Friday, March 23, 2012

Looking at trends: Books to Screen

I was at a conference last autumn where an editor said that by the time a book trend makes it down to picture books, it's over in YA and MG. One example of this is the vampire trend - it had its day in YA with TWILIGHT, and now that you can pick up a few cute vampire picture books, YA has moved on to Dystopian and Sci-Fi.

So, I'm wondering what you all think of the trend patterns of books-to-screen. Does having a book serialized in a TV show extend the trend? Or maybe it highlights a coming trend? Or maybe it heralds the coming end of a trend? Is there any correlation at all?

There are a lot of modern takes on fairy tales making it onto the screen out there these days: on TV we have Grimm on Friday nights on NBC and Once Upon a Time on Sunday nights on ABC, and later this year we'll be treated to not one, but TWO different takes on Snow White in movie theatres across North America. This comes after a slew of movies offering their own spin on Little Red Riding Hood, the brothers Grimm, and all things fairy tale.

And of course, there's the dystopian trend we've all been hearing has been saturated. We have The Hunger Games coming out this weekend: will this jumpstart another wave of demand for dystopia?
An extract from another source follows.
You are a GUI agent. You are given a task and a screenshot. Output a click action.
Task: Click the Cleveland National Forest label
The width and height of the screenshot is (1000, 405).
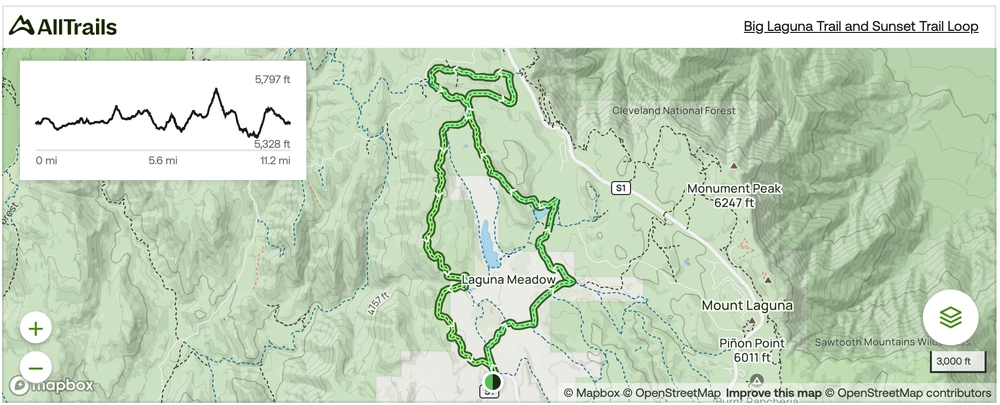pyautogui.click(x=673, y=110)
So, what does it mean? Is it the beginning for these types of stories? The end? Or somewhere in the middle? While it's true that writing to a trend is a foolhardy proposition, for those of us with a manuscript or two in a drawer, it might be worth thinking about.


  1. Personally, I think books-to-screen extends the trend. It opens the genres up to those who were previously unaware of them. I know I'd never once considered picking up a ya vampire (or paranormal) book until I saw Twilight. It may have been the end of the trend for readers who'd already been saturating themselves in it for the past few months, but for me (and I imagine plenty of others) it was just the beginning.

  2. You've already said it, but you can't write to satisfy a trend. You'll end up writing stories you don't care about and the trend will have shifted elsewhere by the time your book comes out. The trick is to figure out what it is that you are supposed to write. After writing five novels I think I was always supposed to write a blog.

  3. I think producers are looking for good books to make into movies so that trend will continue. Hunger Games will probably result in other similar movies trying to jump on the bandwagon. But like Stephen said, by the time we finish our stories, the trend will be over so I think we should just write what we're drawn to write.

  4. I think it probably extends the trends in some ways. But for aspiring authors, it's still useless to write to it! :)

  5. There do seem to be a lot of fairy tales hitting the screen these days, but I wouldn't classify fairy tell retellings as a trend in literature. I think the reason these types of stories are always around is because they tap into something dark and archetypal and fundamental that's always relevant. That's why I like to read them, anyway!